それは「お客様は実験台じゃない」ということ。
お金を払ってキレイになるために、自分を頼ってくださったことを、忘れないでほしい。
とはいえ、日々接客をしなければ、経験は積めませんよね。そのためにマネージャーは、若手スタイリスト個々人の技量や経験値に合うお客様を担当させるように調整しています。
これにより、お客様はキレイになり、スタッフは自信になり、良い口コミとなり、紹介につながり、顧客満足となります。
これも、単価アップと同じく、「口コミや紹介獲得のため」では意味がありません。「お客様の満足」を目指した結果、口コミや紹介につながることで、長く愛されるスタイリストになれます。僕自身、この考え方で、多い月は50件くらいを紹介のお客様が占めることがあります。
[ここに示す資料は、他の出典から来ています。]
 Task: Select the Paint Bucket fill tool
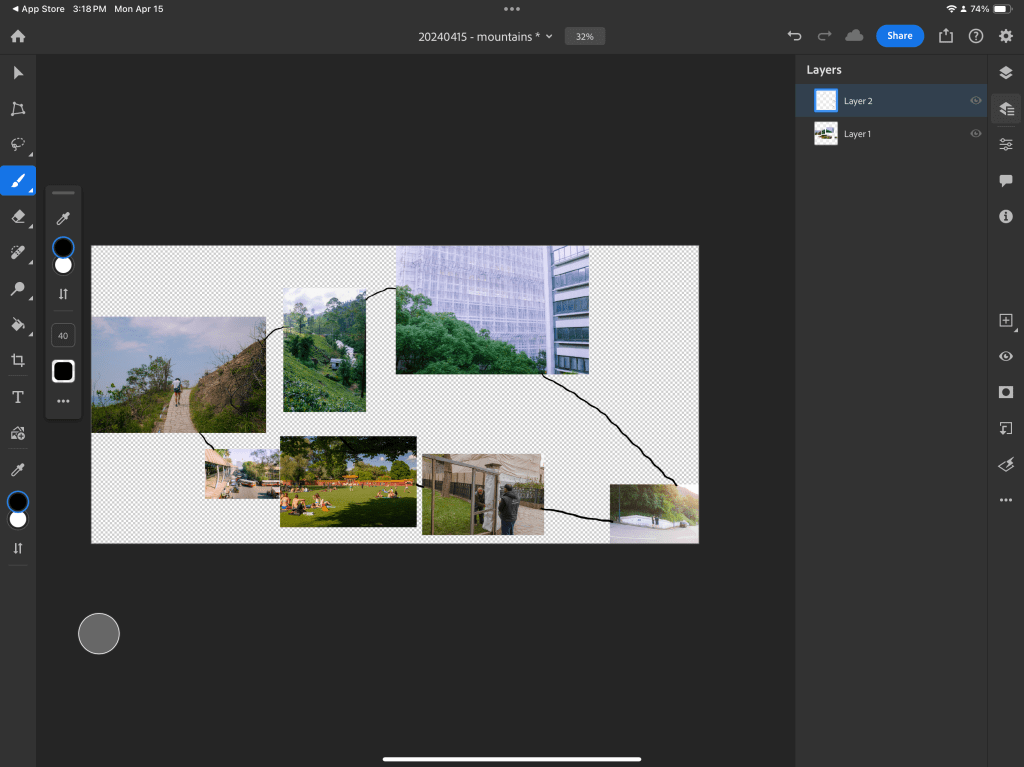click(18, 324)
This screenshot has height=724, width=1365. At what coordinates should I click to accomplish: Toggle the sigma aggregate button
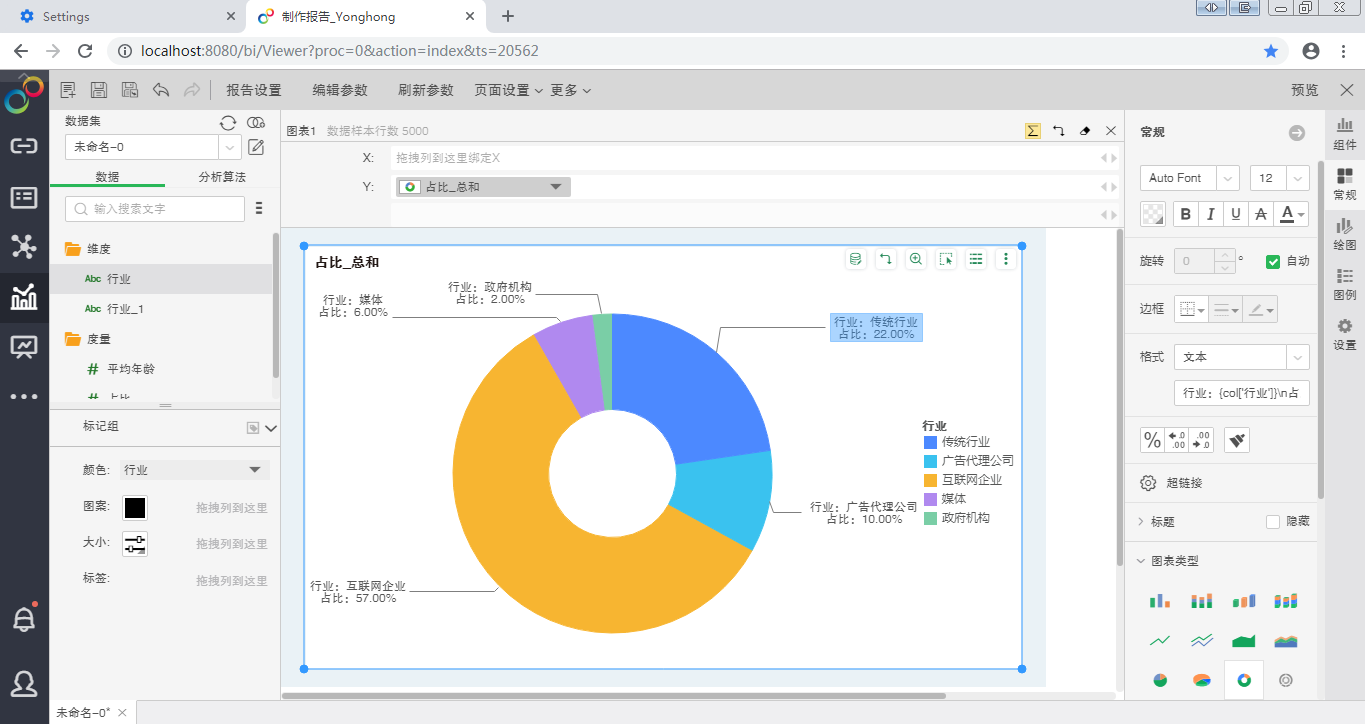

―月に50件もの紹介につながるのは、やはり顧客満足度が高いということでしょうね。
そうだと嬉しいですね。
お客様が帰るとき、「キレイになりましたね」という会話で感動をシェアして、「お友達やご家族に見せてね」「良かったらお友達や家族も連れてきてね」とダイレクトに伝えていて、そこから紹介につながっている感覚はあります。
店を出るときって、キレイに仕上がったばかりで気分が上がっていると思うんです。この瞬間を共有して、一緒に感動して、感動をお友達や家族にも分けてあげたいという気持ちを伝えています。そこに紹介カードや特典は、必要ないかな。
料金は「欲しい利益」ではなく「時間と価格」のバランスで決める
顧客満足のための心掛けはもちろん大事ですが、営業時間を有効活用するなど、物理的な対策も考えています。
例えば、料金は、接客時間とのバランスを考えて決めています。長時間かけて接客して高単価にして日に1~2件より、「カット・縮毛矯正・カラー・トリートメント」を2時間半で終わらせて20,000円以内。お客様にとっては「早くて安い」から、1日8件の予約が入る。このほうがいいと、僕は考えています。
1日の担当客が多ければ、お客様はそのぶん、予約が取りにくくなります。結果「なかなか予約が取れないスタイリスト」というブランディングになり、技術の信用度や説得力が増し、紹介にもつながっています。
編集後記
とても客観的に分析し、行動されている杉山さん。
お店にとって、お客様にとって、どちらにも良い道を自然と選べているように感じました。
どんどん加速する時代の変化や、組織やマネジメントのあり方など、人としてどんな経験も成長に変えてく姿勢が必要不可欠なんだなと思いました。